I'm having a hard time trying to figure out where I need to go for support. This can be on the bladder, and rectum and somewhere else.
My mom was just diagnosed.
Thanks. It's pretty rare I guess. I have googled it. but I'm also looking for support for myself.
Hello and welcome @Lisaries . I am sorry to hear about your mom's diagnosis. If you don't mind my asking, where was hers found?
We have lots of wonderful family and caregivers on the site to offer you support. We have a forum called Caring for someone with cancer where others have talked about supporting someone going through cancer while still supporting yourself.

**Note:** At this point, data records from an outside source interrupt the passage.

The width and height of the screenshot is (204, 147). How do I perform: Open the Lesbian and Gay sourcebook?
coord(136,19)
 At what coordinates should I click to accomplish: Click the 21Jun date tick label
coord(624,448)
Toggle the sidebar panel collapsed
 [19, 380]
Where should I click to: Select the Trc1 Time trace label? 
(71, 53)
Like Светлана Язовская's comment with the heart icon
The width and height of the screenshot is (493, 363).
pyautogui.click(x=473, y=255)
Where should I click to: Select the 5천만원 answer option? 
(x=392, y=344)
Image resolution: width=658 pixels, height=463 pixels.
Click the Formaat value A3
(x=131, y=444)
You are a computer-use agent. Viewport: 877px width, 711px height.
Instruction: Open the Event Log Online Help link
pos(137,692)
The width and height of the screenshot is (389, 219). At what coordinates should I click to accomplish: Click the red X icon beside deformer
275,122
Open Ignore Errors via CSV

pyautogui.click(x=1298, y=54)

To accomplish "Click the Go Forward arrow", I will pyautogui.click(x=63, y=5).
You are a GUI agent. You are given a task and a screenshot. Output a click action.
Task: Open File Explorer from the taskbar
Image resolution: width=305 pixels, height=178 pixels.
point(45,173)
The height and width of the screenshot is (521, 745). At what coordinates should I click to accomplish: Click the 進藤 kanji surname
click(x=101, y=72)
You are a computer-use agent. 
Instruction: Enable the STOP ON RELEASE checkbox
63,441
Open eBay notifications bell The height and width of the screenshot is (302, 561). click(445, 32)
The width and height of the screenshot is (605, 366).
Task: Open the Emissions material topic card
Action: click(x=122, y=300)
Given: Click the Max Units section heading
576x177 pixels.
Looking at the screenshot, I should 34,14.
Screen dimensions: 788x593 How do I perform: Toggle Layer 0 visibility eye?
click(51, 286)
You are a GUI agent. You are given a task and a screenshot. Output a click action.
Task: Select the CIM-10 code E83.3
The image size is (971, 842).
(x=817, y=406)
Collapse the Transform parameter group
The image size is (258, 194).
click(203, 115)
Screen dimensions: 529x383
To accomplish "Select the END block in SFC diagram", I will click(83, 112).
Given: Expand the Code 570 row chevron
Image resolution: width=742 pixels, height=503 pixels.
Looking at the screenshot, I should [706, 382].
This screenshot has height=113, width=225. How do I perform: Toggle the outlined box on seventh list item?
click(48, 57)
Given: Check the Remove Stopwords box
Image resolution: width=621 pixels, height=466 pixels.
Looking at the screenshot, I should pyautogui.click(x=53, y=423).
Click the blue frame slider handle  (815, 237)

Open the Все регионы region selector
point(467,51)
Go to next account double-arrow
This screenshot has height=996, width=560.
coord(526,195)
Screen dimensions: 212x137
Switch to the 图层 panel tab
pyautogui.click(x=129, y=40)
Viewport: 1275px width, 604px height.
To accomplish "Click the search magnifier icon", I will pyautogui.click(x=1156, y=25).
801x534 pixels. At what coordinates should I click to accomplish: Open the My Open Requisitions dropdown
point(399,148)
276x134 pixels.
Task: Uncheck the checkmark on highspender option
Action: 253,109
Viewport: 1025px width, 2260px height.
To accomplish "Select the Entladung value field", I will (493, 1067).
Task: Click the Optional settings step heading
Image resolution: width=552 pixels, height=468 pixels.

While her cancer may be a more rare form, the feelings she and you are feeling are pretty universal.
Hers was found on her rectum
She has crohns and was in surgery getting it removed when they found it.
@Lisaries Hi Lisa…..If possible….could you share (if you are comfortable)…where the SRCC is?
If in rectum…..please know….I have already reached out to Filomena…and she IS very knowledgeable, about SRCC/rectal area……she is eager to support you….I will send you her toll free number…..please reach out; she is kind…supportive and knows her stuff!
For yourself…..please reach the Oncology Social Worker, at your moms' hospital…they DO see loved ones, of patients…they are a wealth of knowledge, resources and more…perhaps even a local support group…..In my hospital….there were 2 on staff…..one being a Psychiatrist; She really helped me….and I felt, she “got it/understood"…
We are all here, to support you…..and your mom.
Thank you so much. We.are still waiting for more information and if it's somewhere else
Hi. My bf was diagnosed with diffuse signet ring stomach cancer himself last Nov, (originally linitus plastica at that time), and the pathology report said “Adenocarcinoma, diffuse type with signet ring cell features”, so I know it's a very hard type of cancer to do find when there's so many things to find on the internet itself.
Have you been able to find out the information you were looking for yet? I read journals written by scientists/researchers myself, (am able to understand them with the scholastic and personal teachings throughout my life), so I've learned a great deal in the past eight months.
Even though I've been focusing on stomach/upper digestive cancers themselves, please do let me know if you'd like more help in regards to signet ring cell cancers, as I'm willing to try to help you get as much information as I can. Being in “the blind” in regards to any type of cancer is very hard for not only those who have it, but those close to/people taking care of those who have it as well. Those of us who care for the ones with it might actually get to know “too much” about cancers at times, as unfortunately we might see things that have very little information about it, or even things that aren't legitimate at all.
Hope you're able to be okay as much as possible, as having a loved one with any cancer is hard, yet taking things literally one day at a time is what I've had to do at least 99% of the time.
Edit: I'm more than willing to help with the support aspects of the signet ring cell cancer as well, due to the fact of my bf having it for this long, (he just turned 41, yet was told he had it for about two years by the time of his surgery), and I know how frustrating it is to not have any other people who are going through the same/very similar situation as what we are. There's a few places I've been able to find on the internet, (other than here, of course), and even FB, (groups/pages there with various people from other countries as well), that have others who are either diagnosed with, or caring for people with the same type of cancer, (signet ring cell), and I can let you know of those should you want to even look at those. This type of cancer is a really hard one to deal with, and I've even found out that it could be a hereditary one as well, (not always, but diffuse of gastric and breast are very high probability, sigh), and unfortunately where I live, the province only funds for testing of one of the five mutated genes that can possibly cause it. My bf might be able to reach out a university to get the other four to get tested, and the other members of his family live where their provinces might fund for more than one of the genes.
I know all the feelings that can come along with being a loved one of someone who has been diagnosed with cancer, so please do message me should you want to chat about anything.